Question for you all..

How many of you wear driving gloves when driving? And by this, I mean, gloves for "steering wheel grip" purposes or similer purposes, not, "my hands are cold in the winter" purposes. Like.. how many of you wear driving gloves 12 months a year?


----------



## SINC (Feb 16, 2001)

I got my drivers license 45 years ago and have never had the need to wear driving gloves.

Bare hands offer the best control and provide a feel driving gloves cannot.

The real reason for so-called pro drivers promoting gloves for everyday drivers is strictly profit motivated.

There are some vehicles where gloves are an asset, but they are either high tech racing machines or heavy construction machines.

Anytime I see a BMW or a Mercedes driver wearing gloves there can only be one reason.

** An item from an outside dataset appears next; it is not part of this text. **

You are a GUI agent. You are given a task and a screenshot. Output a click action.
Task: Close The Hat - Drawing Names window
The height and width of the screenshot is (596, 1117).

In winter, their heaters are inoperative. In summer they're simply dorks.


----------



## MaxPower (Jan 30, 2003)

I have enough trouble with the geek image, let alone wear driving gloves and prove it.


----------



## iPetie (Nov 25, 2003)

SINC said:


> I got my drivers license 45 years ago and have never had the need to wear driving gloves.
> 
> Bare hands offer the best control and provide a feel driving gloves cannot.
> 
> ...


Couldn't have said it better myself!


----------



## BigDL (Apr 16, 2003)

Driving Gloves?

No Just an old Magic Wagon.

Driving gloves, dosen't sound like a good idea to me. 

Although gloves probably give good mileage but they have no real torque or horsepower ... since the horse that supplied them is long since deceased.


----------



## SoyMac (Apr 16, 2005)

Yes, I wear string-back, leather-palmed, driving gloves.
And a tweed, snap-brim cap.
And a silk scarf.
And calf-high driving boots.
And leather-rimmed goggles.


----------



## scootsandludes (Nov 28, 2003)

I thought of getting driving gloves. Not because I think I drive a kick ass sports car, but sometimes on long drives, my hands get really sweaty, so its a bit uncomfortable, so if there were gloves with good absorbency, and provided adequate venting, I'd be interested, though I haven't really looked very hard. 

Riding a motorcycle, I wouldn't dream of riding without them.

vince


----------



## SoyMac (Apr 16, 2005)

scootsandludes said:


> I thought of getting driving gloves. Not because I think I drive a kick ass sports car, but sometimes on long drives, my hands get really sweaty, so its a bit uncomfortable, so if there were gloves with good absorbency, and provided adequate venting, I'd be interested, though I haven't really looked very hard.
> 
> Riding a motorcycle, I wouldn't dream of riding without them.
> 
> vince


Seriously though, you might try wearing bicycle gloves for driving. Bike gloves are designed with perspiration as a consideration.

_And why is it that we *drive* a car, but we *ride* a bicycle?_


----------



## DoNotPokeTheScreen (Jun 9, 2005)

I wear driving gloves, because i drive so hardcore on the road, i sometimes get blisters on my palm and fingers.




Just kidding


----------



## yoyo (Aug 3, 2003)

When ever I see a driver wearing gloves I want to drive them off the road.
Why would one need gloves? It's not a race. Some nice winter gloves are ok untill the car warms up, but that's it.


----------



## VVA88IT (Aug 21, 2005)

I got a pair for Xmas a decade ago and I don't know where it is now. Just don't have the time or the patience to put it on and take it off. Most days, I'm too busy buckling up the kids and running late for one practice or another to even deal with driving gloves.

Hmm, my be I'll try them on while putting my lead foot to the pedal on my professional MadCatz steering wheel when doing the course on GT4 .... do you think I'll crash any less?


----------



## BigDL (Apr 16, 2003)

Would be practical if you have a car like on Trailer Park Boys. Open top or no wind screen. As far as sweating how about one of those fuzzy steering wheel covers as popularized on TPB. Just as cooooool!


----------



## TroutMaskReplica (Feb 28, 2003)

you want to keep your hands nice and soft for the mini, err, i mean the missus? 

/joking


----------



## The Great Waka (Nov 26, 2002)

Personally, I don't drive, but if I did, I would be all about the driving gloves. Why? Because I am a big fan of such acessories. I like my hats, ties, cuff-links that I wear on an everyday, causal basis (although never all together, that'd be WAY too much). Driving gloves would be just another one. And I don't care what you people say, I still think that they are cool  .


----------



## SINC (Feb 16, 2001)

Yep, about as cool as ties and cuff-links!


----------